My very first exposure to the world of Ray Bradbury, and to some degree the world of ‘foreign film,’ was the François Truffaut adaptation of Fahrenheit 451. Being a great lover of books, the idea of a society in which books were not only banned but routinely burnt when found and confiscated simply terrified me.
I also credit Ray Bradbury for, in rather a roundabout sort of way, introducing my impressionable young hormones to the sultry Claire Bloom in The Illustrated Man, which no doubt laid the foundation for my future taste in women, but that’s beside the point.
I’d always been a fairly voracious reader of horror and the macabre, filling my head with HP Lovecraft, Edgar Allan Poe, Shirley Jackson and half a dozen others, but the realm of science fiction and fantasy was, with the exception of Edgar Rice Burroughs, dominated almost exclusively by Ray Bradbury.
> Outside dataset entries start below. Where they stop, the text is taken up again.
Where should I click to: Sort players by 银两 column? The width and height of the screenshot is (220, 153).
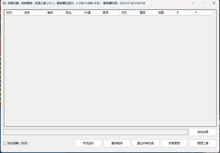(110, 13)
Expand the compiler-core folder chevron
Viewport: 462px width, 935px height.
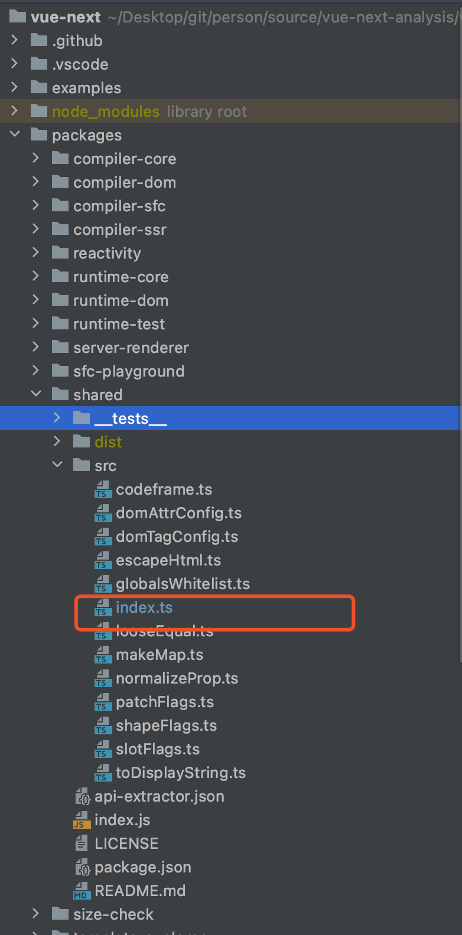tap(36, 158)
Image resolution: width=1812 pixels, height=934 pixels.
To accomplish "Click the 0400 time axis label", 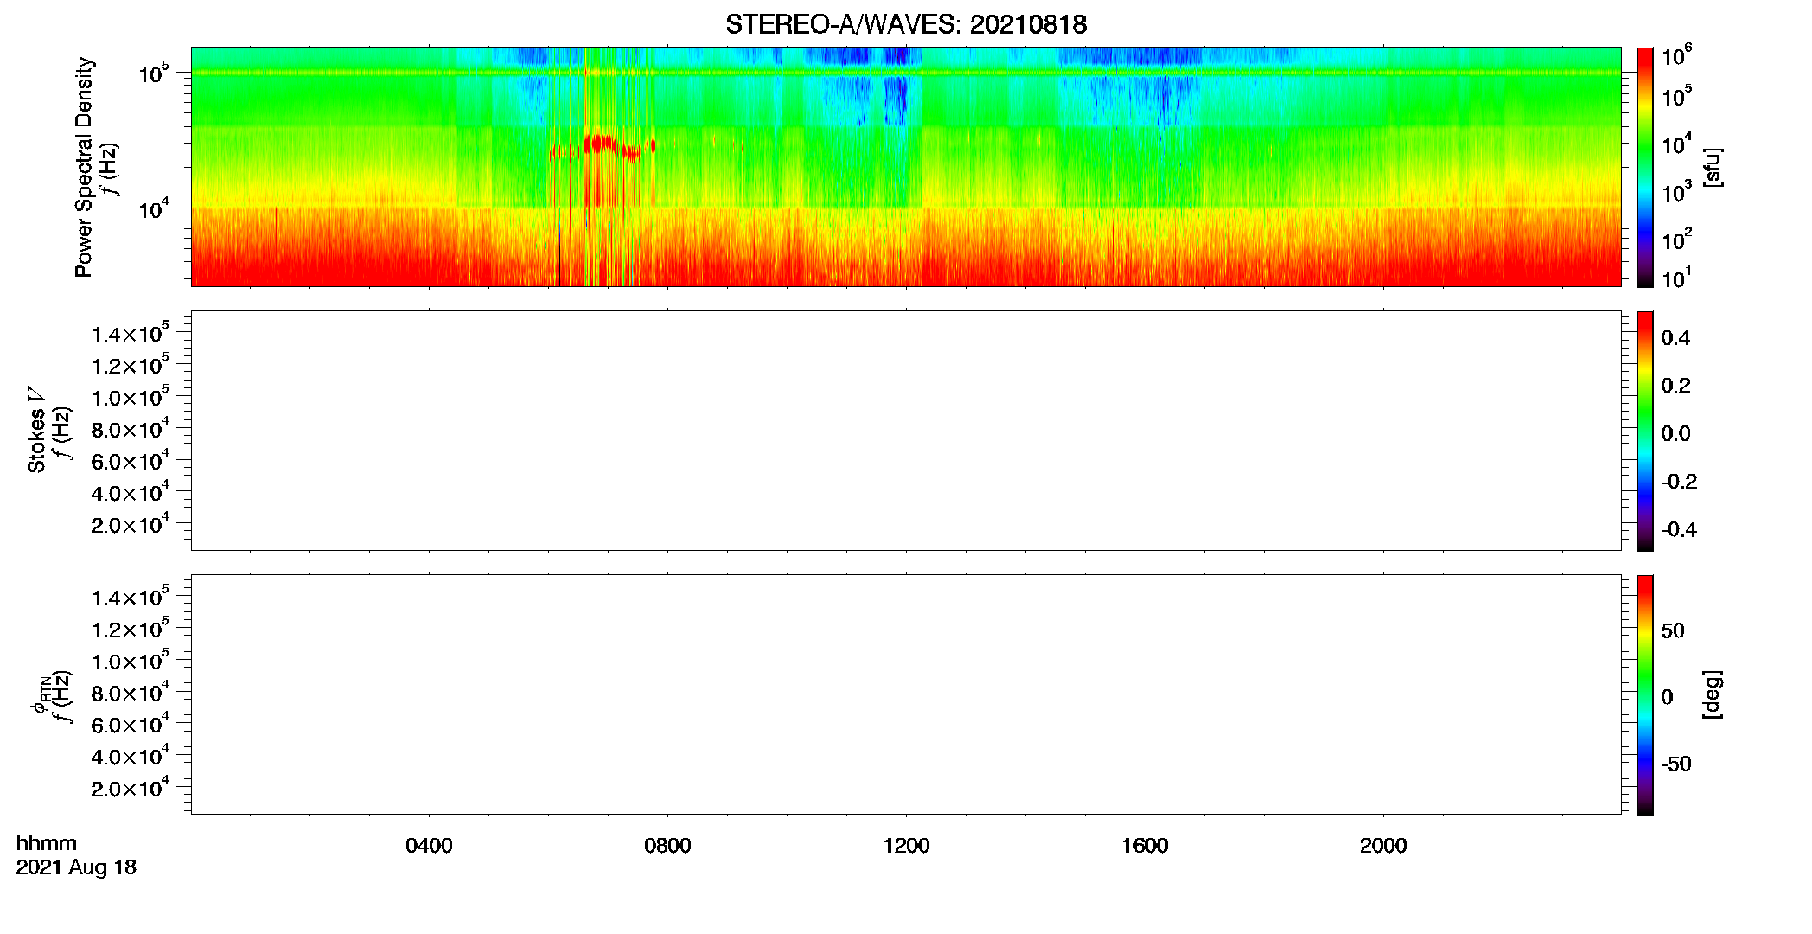I will (429, 846).
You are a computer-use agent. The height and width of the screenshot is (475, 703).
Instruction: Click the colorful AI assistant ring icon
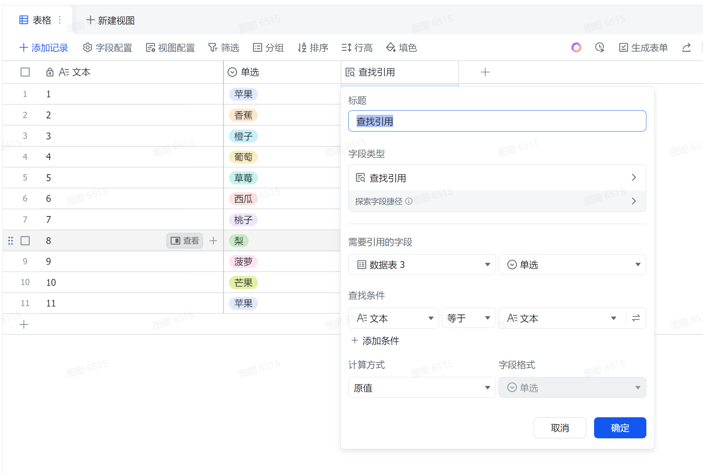(576, 48)
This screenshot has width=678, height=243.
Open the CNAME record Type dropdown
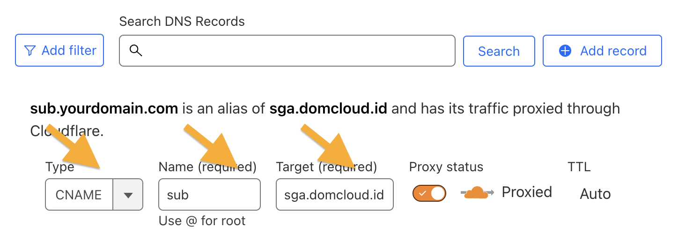tap(79, 195)
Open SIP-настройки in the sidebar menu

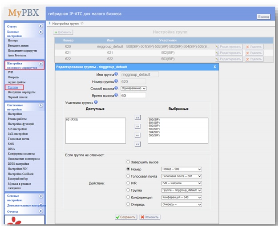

Combine that with Douglas Adams and Terry Patchett, amongst others, and you can likely imagine the way my mind tends to work, or doesn’t work, or whatever.
Though Dandelion Wine and Fahrenheit 451 are rightly often cited as the favourites of many Bradbury fans, I would say that Something Wicked This Way Comes left a far more lasting mark on me as truly one of the most well-crafted novels I’ve ever read, and one I still revisit from time to time.
I believe that, tonight, as midnight settles in, I will once again return to Green Town and to Cooger & Dark’s Pandemonium Shadow Show and wish Mr Bradbury a fond farewell and bright blessings as he travels through ‘That country where the hills are fog and the rivers are mist.’
Ray Bradbury, 22 August, 1920 – 5 June, 2012.